Слышно, что эта песня складывалась в широкой степи, верхом на конях, во время похода, старыми свободолюбивыми «лыцарями», проливавшими свою бурную и горячую кровь «за вiру христьянську та вольностi козачи»…
— Пойте славу бога нашего-о… яко он творец мира и прибежище челове-е-ков, в нем же обрящем упокоение… — поет и играет слепой.
Ночь идет.
Кое-где уже вспыхнули огоньки костров, и вокруг них вид-ны фигуры людей, красноватые в блеске огня. Приятной свежестью веет с лугов, где Псел, темный, красивый и быстрый, стремительно спешит к Днепру и с ним — в море. Вспыхивают звезды…
Ночь идет.
Бывшие люди[43]
Въезжая улица — это два ряда одноэтажных лачужек, тесно прижавшихся друг к другу, ветхих, с кривыми стенами и перекошенными окнами; дырявые крыши изувеченных временем человеческих жилищ испещрены заплатами из лубков, поросли мхом; над ними кое-где торчат высокие шесты со скворечницами, их осеняет пыльная зелень бузины и корявых ветел — жалкая флора городских окраин, населенных беднотою.

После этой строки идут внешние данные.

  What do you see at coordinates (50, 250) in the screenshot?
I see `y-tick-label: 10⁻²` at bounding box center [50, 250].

Мутно-зеленые от старости стекла окон домишек смотрят друг на друга взглядами трусливых жуликов. Посреди улицы ползет в гору извилистая колея, лавируя между глубоких рытвин, промытых дождями. Кое-где лежат поросшие бурьяном кучи щебня и разного мусора — это остатки или начала тех сооружений, которые безуспешно предпринимались обывателями в борьбе с потоками дождевой воды, стремительно стекавшей из города. Вверху, на горе, в пышной зелени густых садов прячутся красивые каменные дома, колокольни церквей гордо вздымаются в голубое небо, их золотые кресты ослепительно блестят на солнце.

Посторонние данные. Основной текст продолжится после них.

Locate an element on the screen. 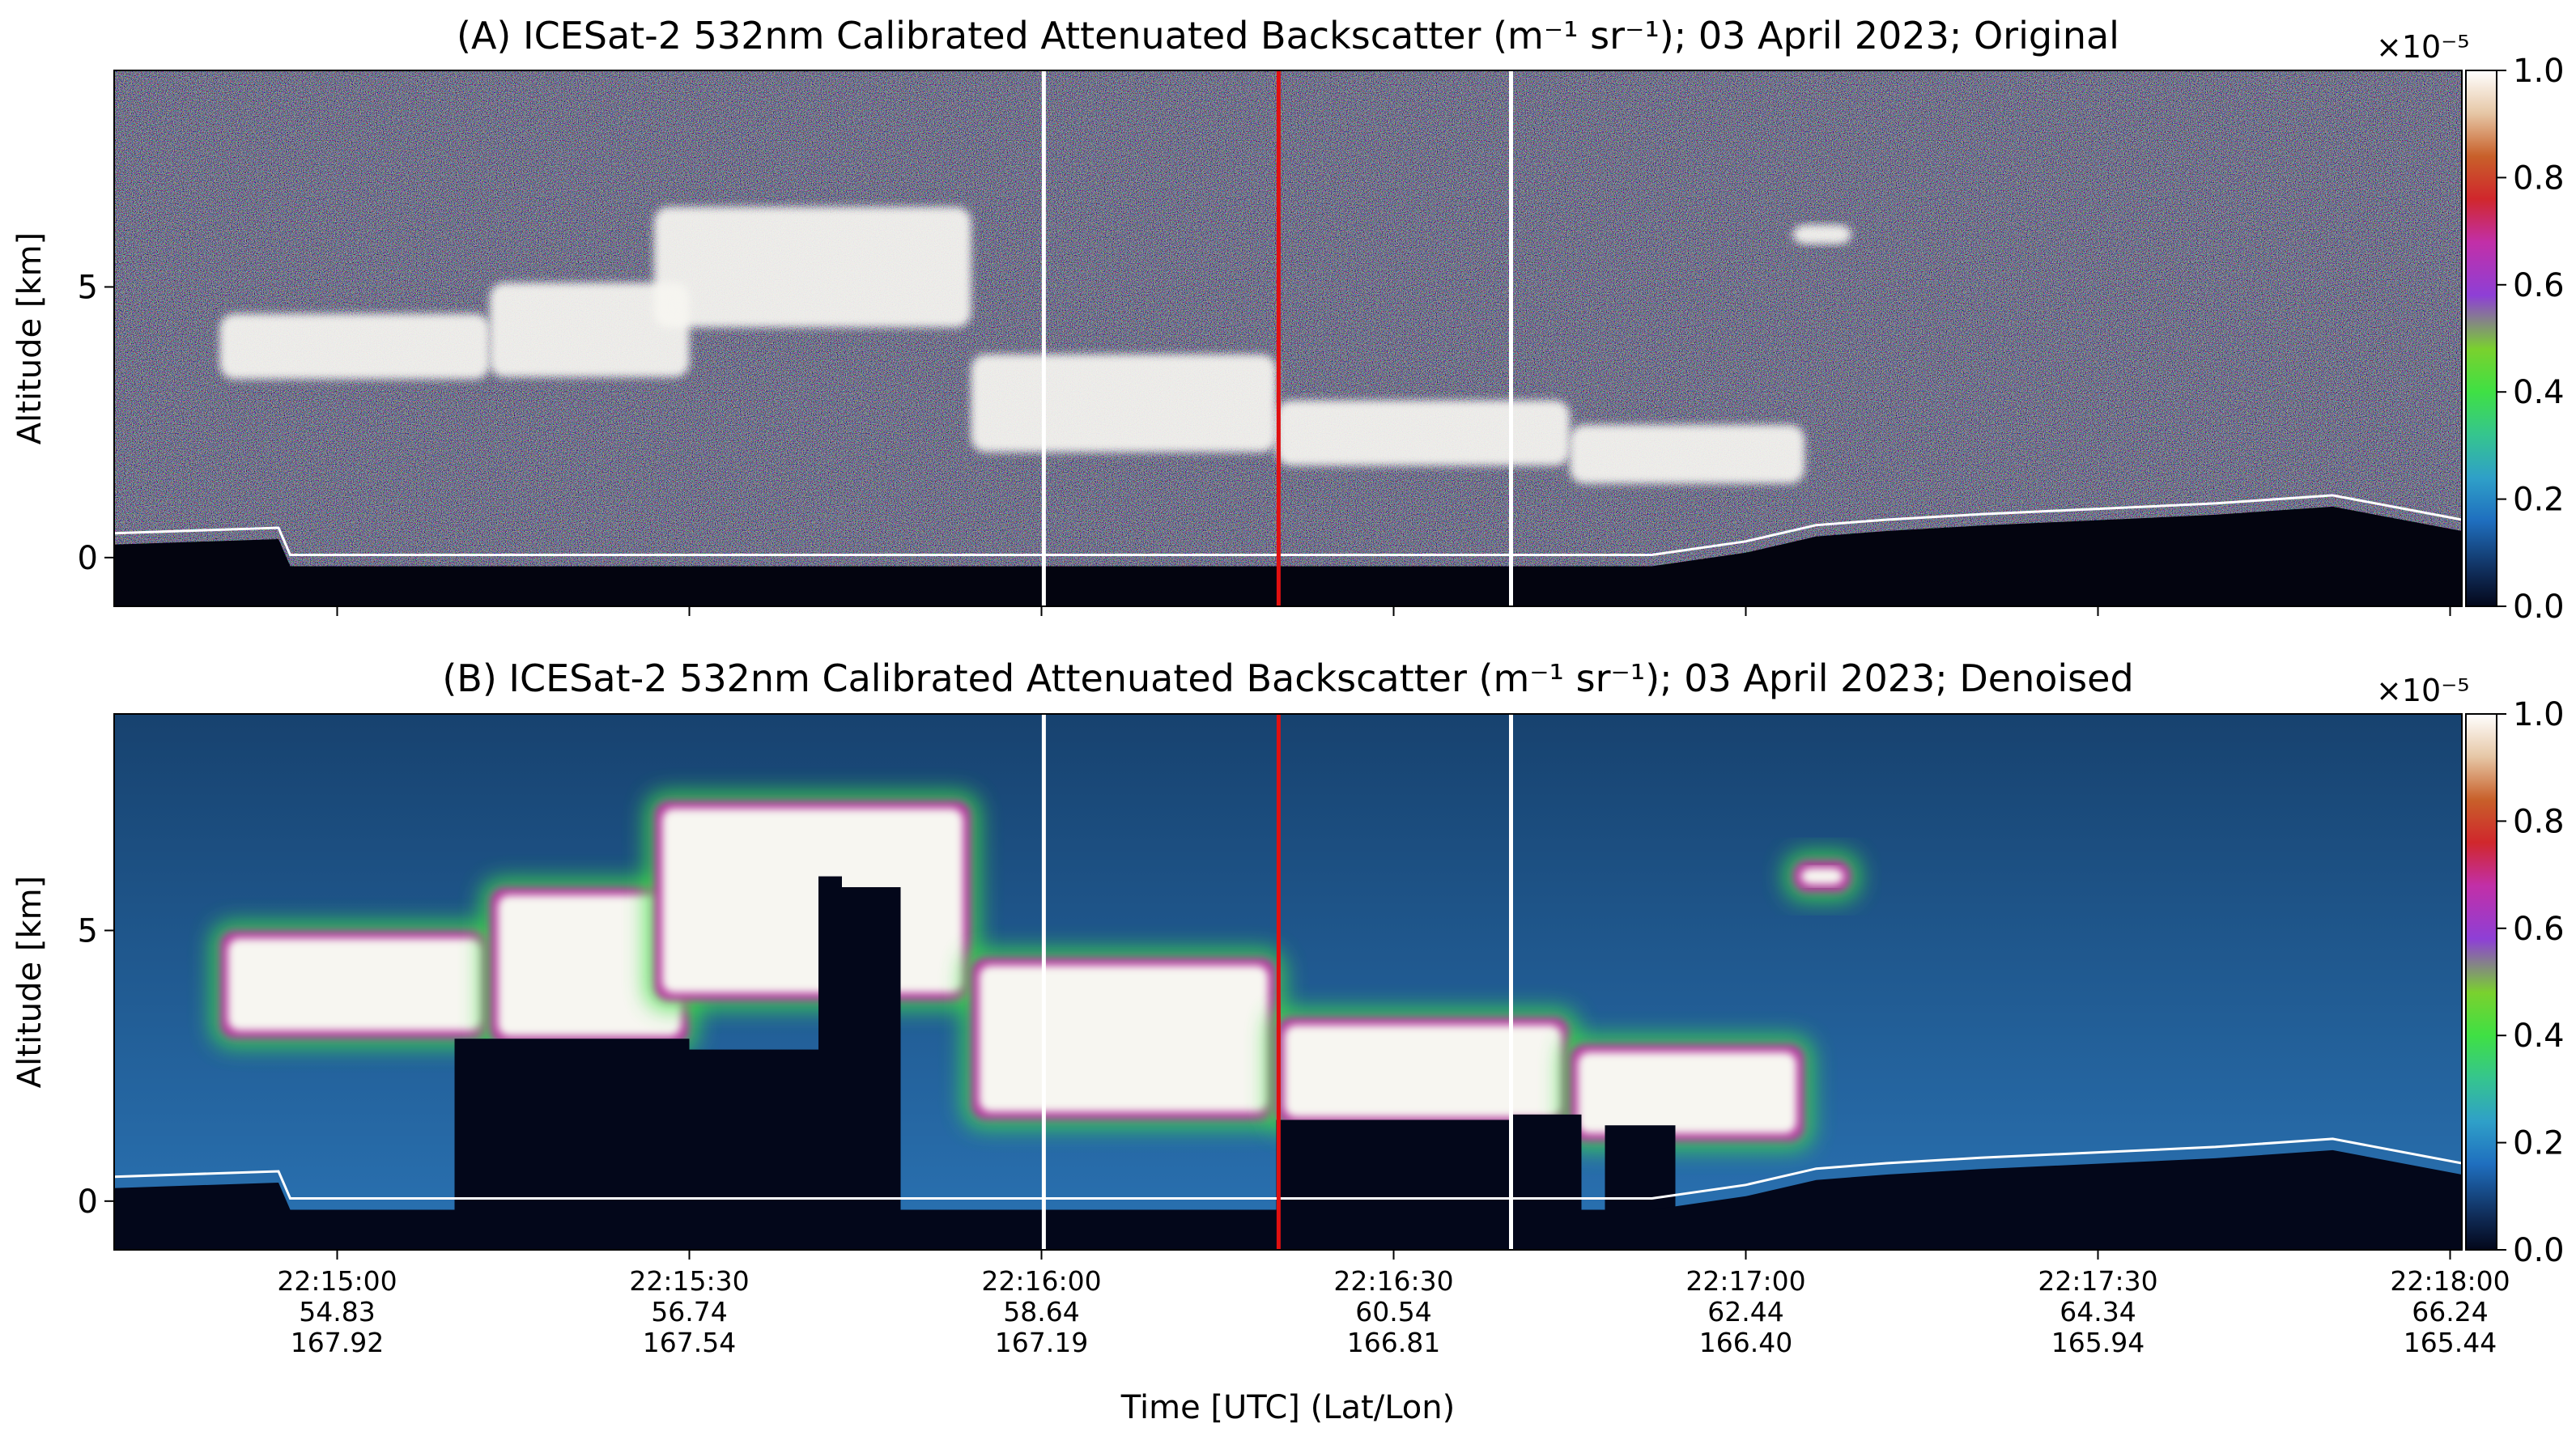 Image resolution: width=2576 pixels, height=1436 pixels. panel-a-colorbar: 0.0 0.2 0.4 0.6 0.8 1.0 ×10⁻⁵ is located at coordinates (2470, 328).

В дожди город спускает на Въезжую улицу свою грязь, в сухое время осыпает ее пылью, — и все эти уродливые домики кажутся тоже сброшенными оттуда, сверху, сметенными, как мусор, чьей-то могучей рукой.
Приплюснутые к земле, они усеяли собой всю гору, полугнилые, немощные, окрашенные солнцем, пылью и дождями в тот серовато-грязный колорит, который принимает дерево в старости.
В конце этой улицы, выброшенный из города под гору, стоял длинный двухэтажный выморочный дом купца Петунникова. Он крайний в порядке, он уже под горой, дальше за ним широко развертывается поле, обрезанное в полуверсте крутым обрывом к реке.
Большой, старый дом имел самую мрачную физиономию среди своих соседей. Весь он покривился, в двух рядах его окон не было ни одного, сохранившего правильную форму, и осколки стекол в изломанных рамах имели зеленовато-мутный цвет болотной воды.
Простенки между окон испещряли трещины и темные пятна отвалившейся штукатурки — точно время иероглифами написало на стенах дома его биографию. Крыша, наклонившаяся на улицу, еще более увеличивала его плачевный вид — казалось, что дом нагнулся к земле и покорно ждет от судьбы последнего удара, который превратит его в бесформенную груду полугнилых обломков.
Ворота отворены — одна половинка их, сорванная с петель, лежит на земле, и в щели, между ее досками, проросла трава, густо покрывшая большой, пустынный двор дома. В глубине двора — низенькое закопченное здание с железной крышей на один скат. Самый дом необитаем, но в этом здании, раньше кузнице, теперь помещалась «ночлежка», содержимая ротмистром в отставке Аристидом Фомичом Кувалдой.
Внутри ночлежка — длинная, мрачная нора, размером в четыре и шесть сажен; она освещалась — только с одной стороны — четырьмя маленькими окнами и широкой дверью. Кирпичные, нештукатуренные стены ее черны от копоти, потолок из барочного днища тоже прокоптел до черноты; посреди ее помещалась громадная печь, основанием которой служил горн, а вокруг печи и по стенам шли широкие нары с кучками всякой рухляди, служившей ночлежникам постелями. От стен пахло дымом, от земляного пола — сыростью, от нар — гниющим тряпьем.
Помещение хозяина ночлежки находилось на печи, нары вокруг печи были почетным местом, и на них размещались те ночлежники, которые пользовались благоволением и дружбой хозяина.